*EXCERPTED RECORDS*.

++++++++++++++++++++

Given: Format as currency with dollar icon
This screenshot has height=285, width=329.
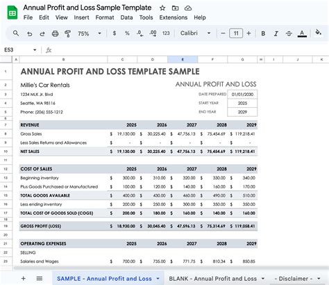Looking at the screenshot, I should [115, 33].
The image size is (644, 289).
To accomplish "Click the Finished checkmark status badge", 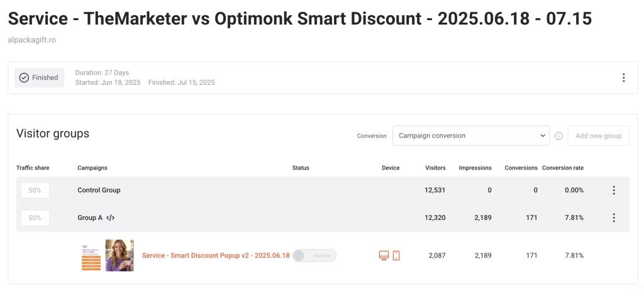I will click(39, 78).
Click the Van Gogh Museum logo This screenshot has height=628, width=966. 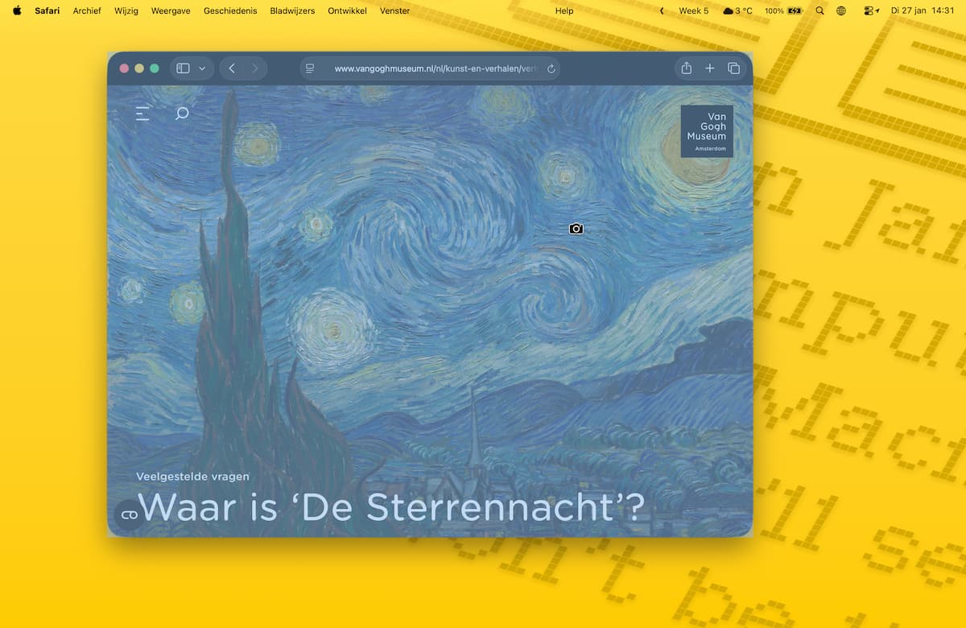706,131
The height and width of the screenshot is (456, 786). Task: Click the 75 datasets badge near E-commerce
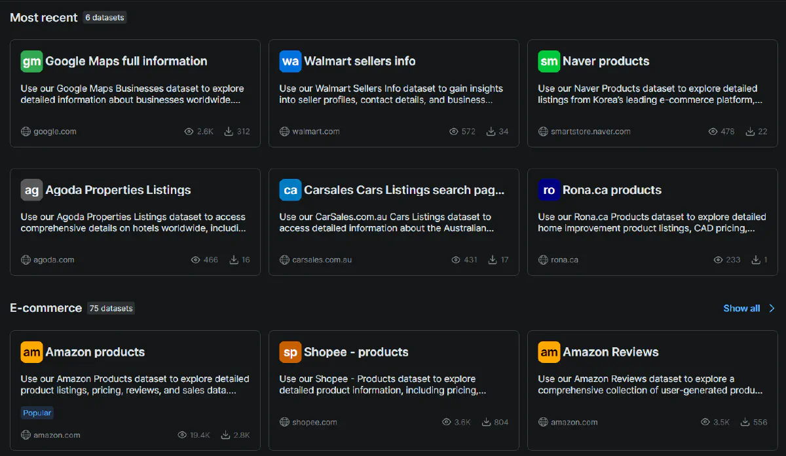click(111, 308)
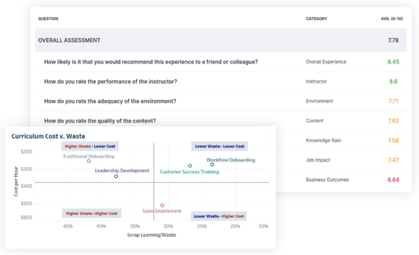
Task: Select the Leadership Development scatter point marker
Action: 116,177
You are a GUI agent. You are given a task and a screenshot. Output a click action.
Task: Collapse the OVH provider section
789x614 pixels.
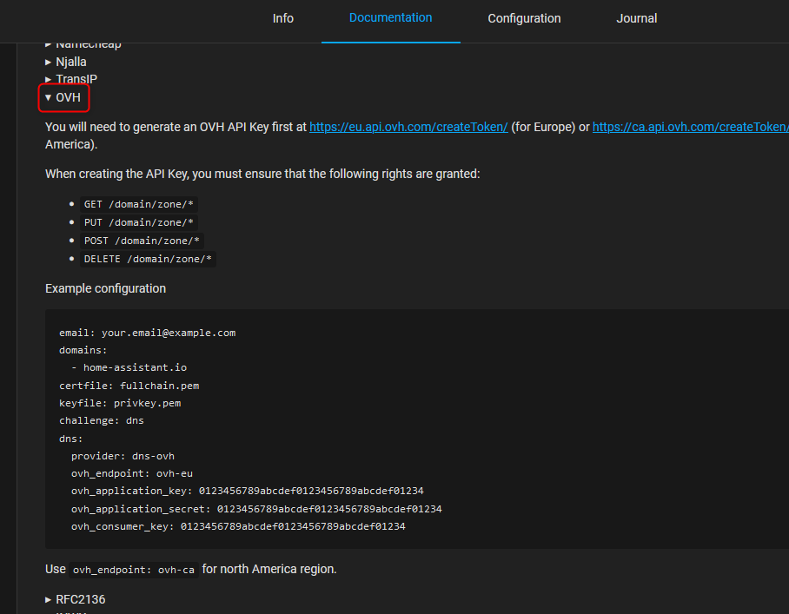(x=63, y=97)
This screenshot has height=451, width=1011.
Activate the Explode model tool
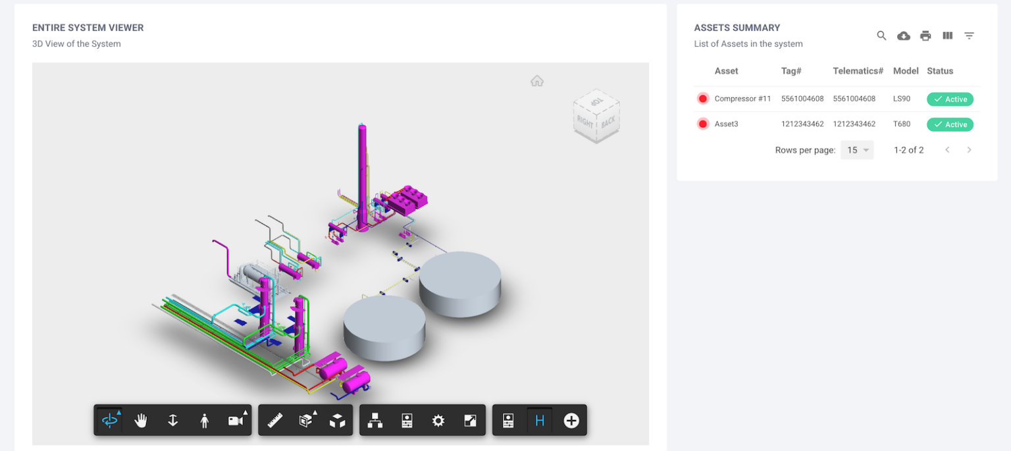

++++++++++++++++++++

*WORK TO BE COMPLETED*. Beginning with the line that has "The height and", repeat each remaining line of the data above word for word, keeping pictures out.

*RESPONSE TO THE TASK*.
The height and width of the screenshot is (456, 786). Task: Click the 75 datasets badge near E-commerce
click(111, 308)
Task: Select the Leadership Development scatter point marker
Action: 116,177
You are a GUI agent. You are given a task and a screenshot. Output a click action.
Task: Collapse the OVH provider section
789x614 pixels.
(x=63, y=97)
This screenshot has height=451, width=1011.
Activate the Explode model tool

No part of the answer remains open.